7.       TERM AND TERMINATION. The initial term of this Agreement is for a
         period of one (1) year. Thereafter, either Fund or State Street may
         terminate this Agreement by notice in writing, delivered or mailed,
         postage prepaid, to the other party and received not less than ninety
         (90) days prior to the date upon which such termination will take
         effect. Upon termination hereof:
         A.   Fund will pay State Street its fees and compensation due hereunder
              and its reimbursable disbursements, costs and expenses paid or
              incurred to such date;
         B.   Fund will designate a successor custodian by Instruction to State
              Street by the termination date. In the event no such Instruction
              has been delivered to State Street on or before the date when such
              termination becomes effective, then State Street may, at its
              option, (i) choose as successor custodian a bank or trust company
              meeting the qualifications for custodian set forth in the 1940 Act
              and having not less than Two Million Dollars ($2,000,000)

* **Data listing**:
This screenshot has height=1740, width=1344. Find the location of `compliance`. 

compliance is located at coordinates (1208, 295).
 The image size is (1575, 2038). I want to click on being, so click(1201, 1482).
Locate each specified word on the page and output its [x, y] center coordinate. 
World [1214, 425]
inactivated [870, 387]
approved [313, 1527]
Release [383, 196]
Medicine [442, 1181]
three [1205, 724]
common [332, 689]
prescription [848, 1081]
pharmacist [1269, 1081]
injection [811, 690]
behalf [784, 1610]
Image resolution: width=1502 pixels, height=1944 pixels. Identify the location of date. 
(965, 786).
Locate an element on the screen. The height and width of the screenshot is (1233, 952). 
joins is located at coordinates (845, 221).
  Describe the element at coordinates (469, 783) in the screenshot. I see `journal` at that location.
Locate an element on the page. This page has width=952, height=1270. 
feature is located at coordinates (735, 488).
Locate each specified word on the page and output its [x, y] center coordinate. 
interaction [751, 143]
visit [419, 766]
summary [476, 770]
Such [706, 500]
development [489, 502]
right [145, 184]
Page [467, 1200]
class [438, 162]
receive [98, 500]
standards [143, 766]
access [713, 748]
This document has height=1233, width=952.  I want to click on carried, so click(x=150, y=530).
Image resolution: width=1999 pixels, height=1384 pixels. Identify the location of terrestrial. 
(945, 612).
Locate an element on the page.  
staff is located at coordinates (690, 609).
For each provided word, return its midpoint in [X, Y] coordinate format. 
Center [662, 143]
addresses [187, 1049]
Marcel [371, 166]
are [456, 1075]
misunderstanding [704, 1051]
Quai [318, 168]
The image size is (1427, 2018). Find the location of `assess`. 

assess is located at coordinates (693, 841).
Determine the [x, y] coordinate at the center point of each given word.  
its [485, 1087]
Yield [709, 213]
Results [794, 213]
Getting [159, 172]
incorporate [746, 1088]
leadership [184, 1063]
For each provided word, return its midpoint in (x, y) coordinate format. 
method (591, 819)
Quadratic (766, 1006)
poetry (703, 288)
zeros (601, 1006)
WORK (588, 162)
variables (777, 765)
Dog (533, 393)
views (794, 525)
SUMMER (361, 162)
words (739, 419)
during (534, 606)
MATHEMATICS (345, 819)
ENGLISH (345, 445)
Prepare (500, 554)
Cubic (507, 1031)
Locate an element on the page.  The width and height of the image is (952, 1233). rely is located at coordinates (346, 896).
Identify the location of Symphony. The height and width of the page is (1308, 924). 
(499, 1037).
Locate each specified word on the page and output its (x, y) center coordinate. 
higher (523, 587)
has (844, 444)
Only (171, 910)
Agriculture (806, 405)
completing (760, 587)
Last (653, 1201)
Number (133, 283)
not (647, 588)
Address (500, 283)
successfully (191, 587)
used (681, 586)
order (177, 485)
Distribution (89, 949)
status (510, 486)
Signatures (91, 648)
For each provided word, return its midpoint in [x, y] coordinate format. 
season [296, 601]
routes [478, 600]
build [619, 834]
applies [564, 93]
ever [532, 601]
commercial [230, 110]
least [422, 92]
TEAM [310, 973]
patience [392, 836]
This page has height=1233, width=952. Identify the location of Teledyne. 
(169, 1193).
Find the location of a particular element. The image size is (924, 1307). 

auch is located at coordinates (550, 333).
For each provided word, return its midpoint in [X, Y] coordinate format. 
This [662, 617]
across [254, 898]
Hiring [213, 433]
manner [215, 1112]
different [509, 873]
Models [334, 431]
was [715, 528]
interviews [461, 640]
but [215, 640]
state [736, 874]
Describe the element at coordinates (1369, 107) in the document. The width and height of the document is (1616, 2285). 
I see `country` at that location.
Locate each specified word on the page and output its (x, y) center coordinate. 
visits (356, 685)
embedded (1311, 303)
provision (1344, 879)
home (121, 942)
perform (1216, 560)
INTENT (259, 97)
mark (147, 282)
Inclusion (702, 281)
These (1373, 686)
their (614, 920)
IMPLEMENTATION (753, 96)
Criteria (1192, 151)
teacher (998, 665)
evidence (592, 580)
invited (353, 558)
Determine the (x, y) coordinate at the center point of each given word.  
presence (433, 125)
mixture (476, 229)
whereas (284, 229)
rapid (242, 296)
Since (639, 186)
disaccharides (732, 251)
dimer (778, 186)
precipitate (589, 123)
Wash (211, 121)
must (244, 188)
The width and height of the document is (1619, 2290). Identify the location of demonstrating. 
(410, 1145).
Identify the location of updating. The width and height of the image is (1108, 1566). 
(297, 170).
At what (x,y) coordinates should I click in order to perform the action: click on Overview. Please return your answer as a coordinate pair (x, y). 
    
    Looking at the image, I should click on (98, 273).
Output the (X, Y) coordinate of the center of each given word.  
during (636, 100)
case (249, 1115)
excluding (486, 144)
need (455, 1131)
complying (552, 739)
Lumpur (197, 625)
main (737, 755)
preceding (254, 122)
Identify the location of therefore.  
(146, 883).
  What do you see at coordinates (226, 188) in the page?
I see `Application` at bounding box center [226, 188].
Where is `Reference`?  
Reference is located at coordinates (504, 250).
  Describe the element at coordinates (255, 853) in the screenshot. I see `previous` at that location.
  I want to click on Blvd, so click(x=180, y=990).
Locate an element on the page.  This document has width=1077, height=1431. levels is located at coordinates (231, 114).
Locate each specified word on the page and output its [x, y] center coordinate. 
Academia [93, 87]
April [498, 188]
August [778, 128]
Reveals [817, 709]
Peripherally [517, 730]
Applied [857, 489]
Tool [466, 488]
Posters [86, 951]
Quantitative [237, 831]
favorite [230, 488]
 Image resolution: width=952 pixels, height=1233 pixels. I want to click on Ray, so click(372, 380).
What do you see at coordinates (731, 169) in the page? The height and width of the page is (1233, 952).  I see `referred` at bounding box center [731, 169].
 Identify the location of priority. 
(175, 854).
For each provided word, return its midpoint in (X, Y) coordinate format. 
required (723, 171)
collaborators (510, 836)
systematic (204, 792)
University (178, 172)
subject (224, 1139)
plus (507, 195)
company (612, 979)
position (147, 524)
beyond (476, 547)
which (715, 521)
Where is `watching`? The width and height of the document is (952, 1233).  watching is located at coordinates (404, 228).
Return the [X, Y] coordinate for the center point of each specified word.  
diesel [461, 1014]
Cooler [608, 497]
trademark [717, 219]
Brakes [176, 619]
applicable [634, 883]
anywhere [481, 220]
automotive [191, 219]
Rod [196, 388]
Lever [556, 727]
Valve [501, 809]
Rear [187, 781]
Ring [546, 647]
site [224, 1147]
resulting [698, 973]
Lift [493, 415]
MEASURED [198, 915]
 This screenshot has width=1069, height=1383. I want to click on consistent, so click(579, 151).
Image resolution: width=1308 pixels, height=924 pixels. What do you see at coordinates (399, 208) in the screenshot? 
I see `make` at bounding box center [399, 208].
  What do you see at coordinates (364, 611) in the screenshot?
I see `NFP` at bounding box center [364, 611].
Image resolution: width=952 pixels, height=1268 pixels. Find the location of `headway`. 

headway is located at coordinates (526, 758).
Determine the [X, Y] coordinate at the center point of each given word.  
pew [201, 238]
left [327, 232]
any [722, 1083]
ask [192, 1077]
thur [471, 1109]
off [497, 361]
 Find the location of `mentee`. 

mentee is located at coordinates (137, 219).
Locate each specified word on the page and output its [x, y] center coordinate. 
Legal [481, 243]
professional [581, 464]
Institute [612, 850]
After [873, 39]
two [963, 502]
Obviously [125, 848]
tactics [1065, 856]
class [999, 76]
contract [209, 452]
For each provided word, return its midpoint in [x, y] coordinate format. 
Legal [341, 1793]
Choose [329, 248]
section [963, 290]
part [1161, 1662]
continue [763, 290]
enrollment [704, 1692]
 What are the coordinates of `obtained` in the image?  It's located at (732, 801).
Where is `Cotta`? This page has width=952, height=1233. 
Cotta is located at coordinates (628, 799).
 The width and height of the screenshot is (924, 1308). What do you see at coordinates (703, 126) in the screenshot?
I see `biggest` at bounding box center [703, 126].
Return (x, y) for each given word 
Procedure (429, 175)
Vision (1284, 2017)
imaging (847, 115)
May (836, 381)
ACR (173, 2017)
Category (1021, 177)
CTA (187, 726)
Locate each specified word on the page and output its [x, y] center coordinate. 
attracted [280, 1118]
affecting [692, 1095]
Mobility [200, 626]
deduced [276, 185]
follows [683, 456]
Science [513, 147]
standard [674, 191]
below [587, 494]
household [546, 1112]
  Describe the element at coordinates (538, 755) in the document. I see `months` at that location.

* **What you will do**:
1 > Can you give the records again, everything from the line containing "Number (133, 283)" down to the line containing "different [509, 873]", swapping "midpoint" for "center" and leaving everything else unchanged?
2 > Could you continue the custody agreement's termination clause from the point where it stops?

* **Answers in order**:
1 >
Number (133, 283)
not (647, 588)
Address (500, 283)
successfully (191, 587)
used (681, 586)
order (177, 485)
Distribution (89, 949)
status (510, 486)
Signatures (91, 648)
For each provided word, return its center in [x, y] coordinate format. 
season [296, 601]
routes [478, 600]
build [619, 834]
applies [564, 93]
ever [532, 601]
commercial [230, 110]
least [422, 92]
TEAM [310, 973]
patience [392, 836]
This page has height=1233, width=952. Identify the location of Teledyne. 
(169, 1193).
Find the location of a particular element. The image size is (924, 1307). 

auch is located at coordinates (550, 333).
For each provided word, return its center in [X, Y] coordinate format. 
This [662, 617]
across [254, 898]
Hiring [213, 433]
manner [215, 1112]
different [509, 873]

2 >
              aggregate capital, surplus and undivided profits, as shown by its
              last published report, or (ii) apply to a court of competent
              jurisdiction for the appointment of a successor or other proper
              relief, or take any other lawful action under the circumstances;
              provided, however, that Fund will reimburse State Street for its
              costs and expenses, including reasonable attorney's fees, incurred
              in connection therewith; and
         C.   State Street will, upon payment of all sums due to State Street
              from Fund hereunder or otherwise, deliver all Assets, duly
              endorsed and in form for transfer, to the successor custodian, or
              as specified by the court, at State Street's office. State Street
              will co-operate in effecting changes in book-entries at all
              Depositories. Upon delivery to a successor or as specified by the
              court, State Street will have no further
                                       17
              obligations or liabilities hereunder. Thereafter such successor
              will be the successor hereunder and will be entitled to reasonable
              compensation for its services.
         In the event that Assets remain in the possession of State Street after
         the date of termination hereof for any reason other than State Street's
         failure to deliver the same, State Street is entitled to compensation
         as provided in the then-current fee schedule for its services during
         such period, and the provisions hereof relating to the duties and
         obligations of State Street will remain in full force and effect.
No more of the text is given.